- Data taken from a collection

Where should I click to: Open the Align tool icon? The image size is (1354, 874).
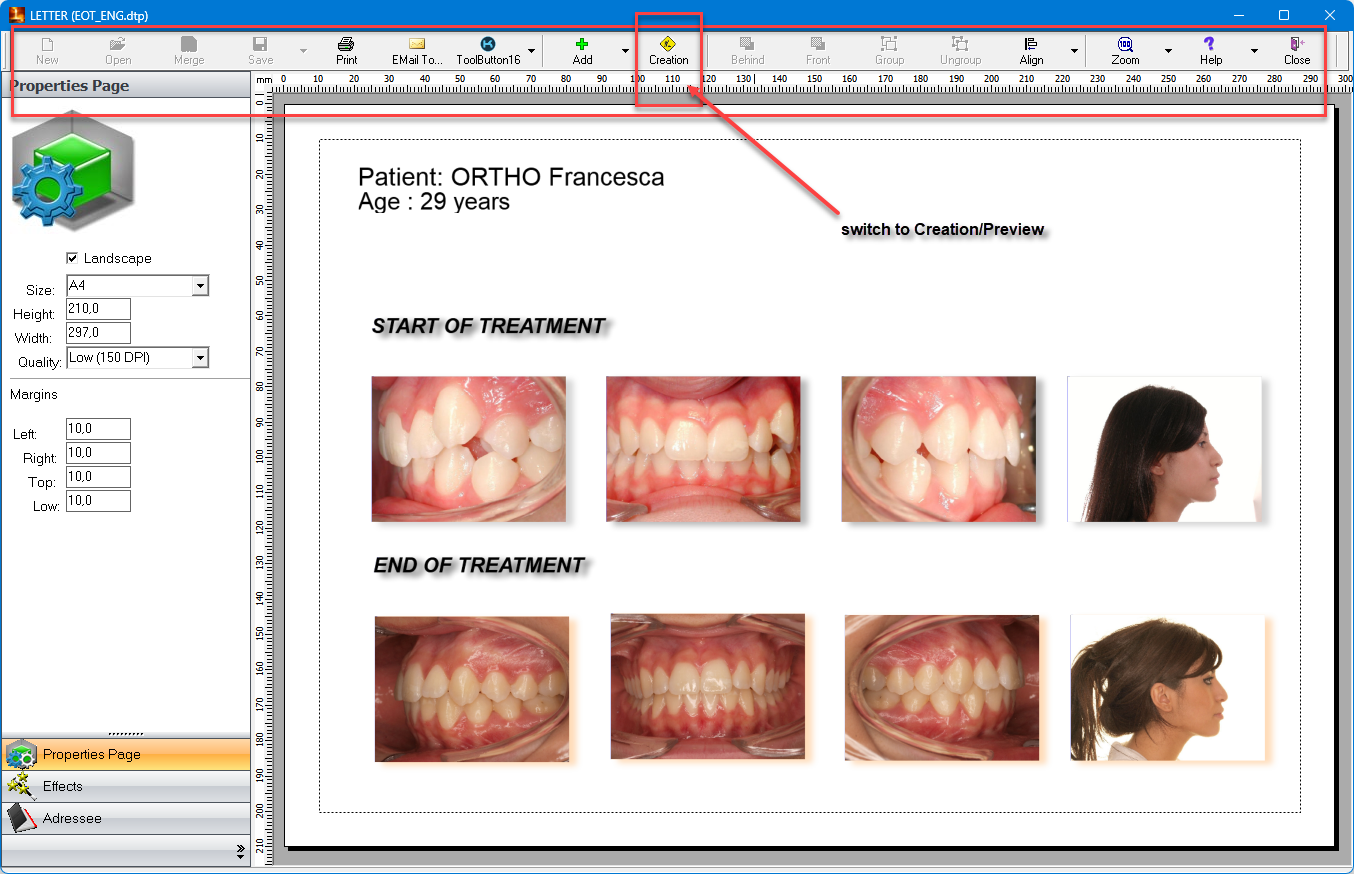(1031, 45)
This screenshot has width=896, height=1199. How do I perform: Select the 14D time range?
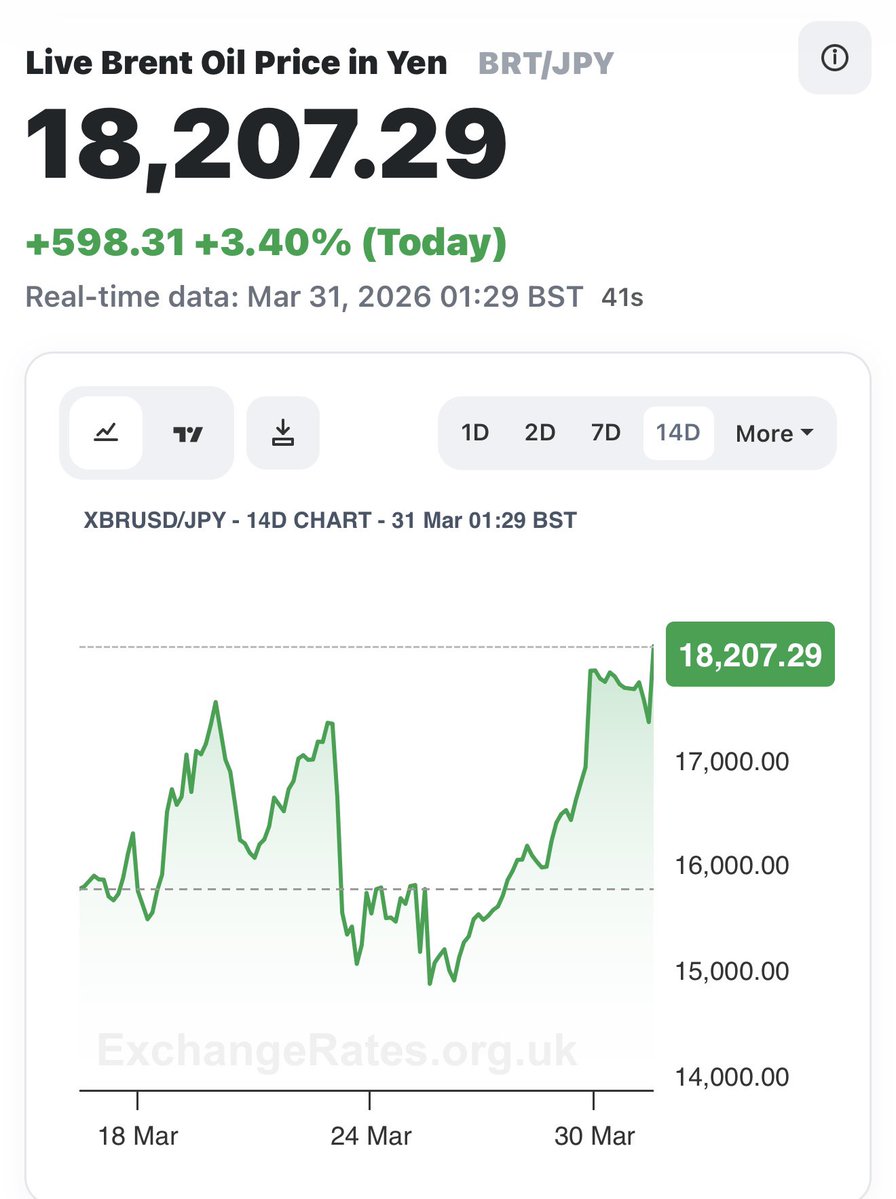pyautogui.click(x=678, y=433)
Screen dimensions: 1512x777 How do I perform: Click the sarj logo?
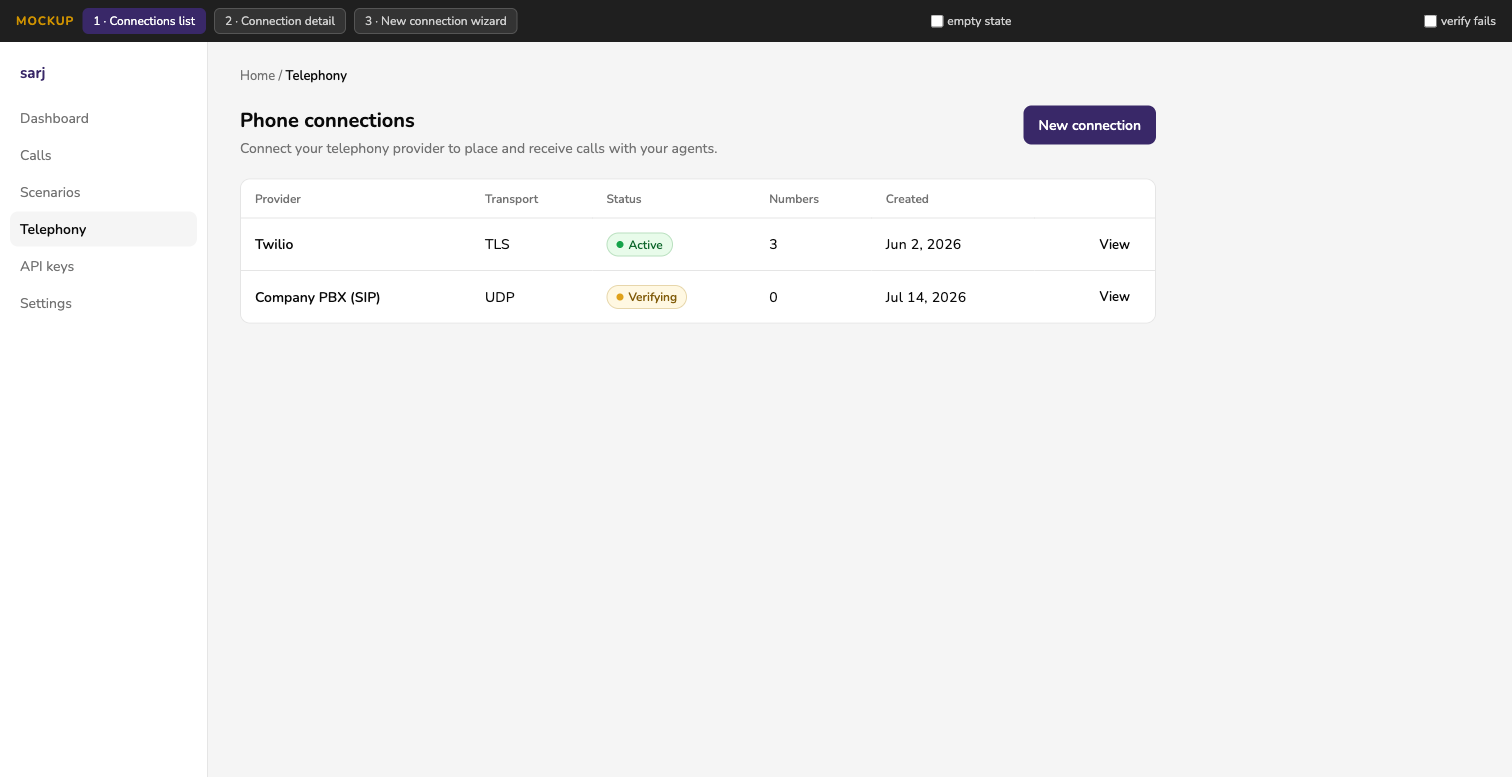pos(33,73)
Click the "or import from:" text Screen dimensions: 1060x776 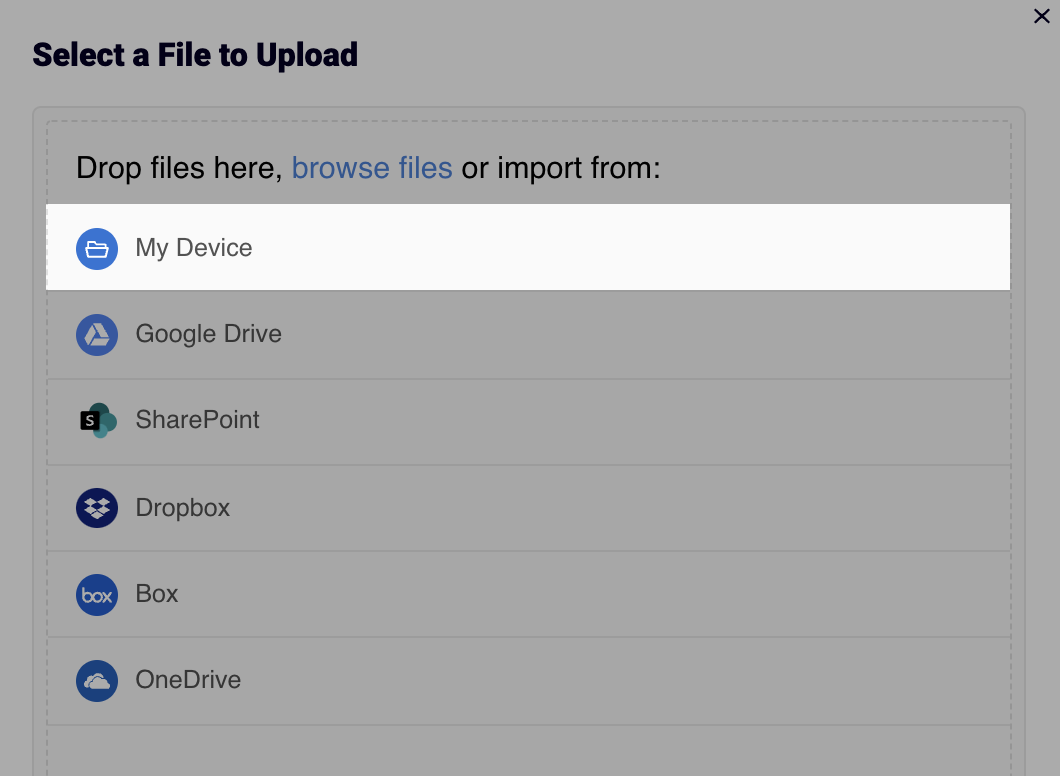[561, 168]
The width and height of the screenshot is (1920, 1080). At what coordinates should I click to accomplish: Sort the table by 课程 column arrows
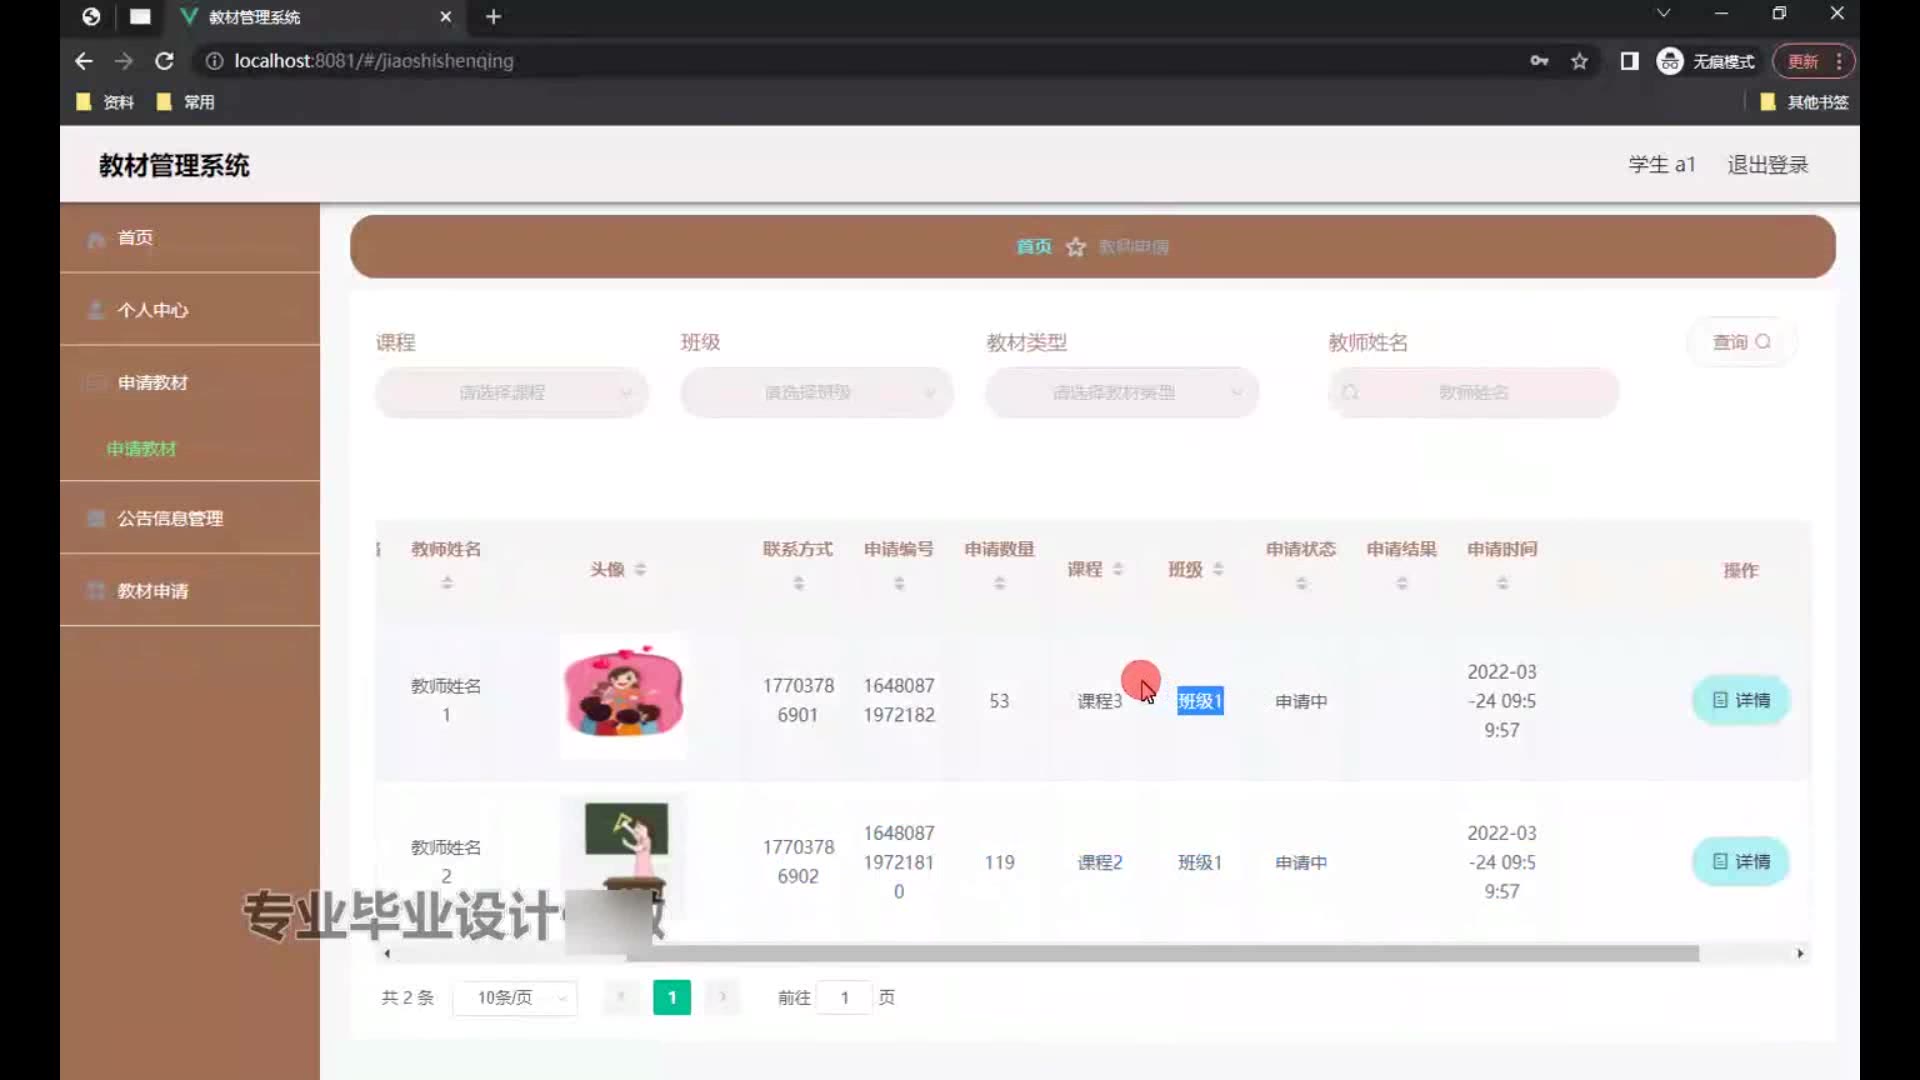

- GIVEN EXERCISE
Copy each line of the items above that contains the string "screenshot". Letter case matters.

- ANSWER TO THE EXERCISE
This screenshot has width=896, height=1199. How do I perform: Select the 14D time range?
The width and height of the screenshot is (1920, 1080). At what coordinates should I click to accomplish: Sort the table by 课程 column arrows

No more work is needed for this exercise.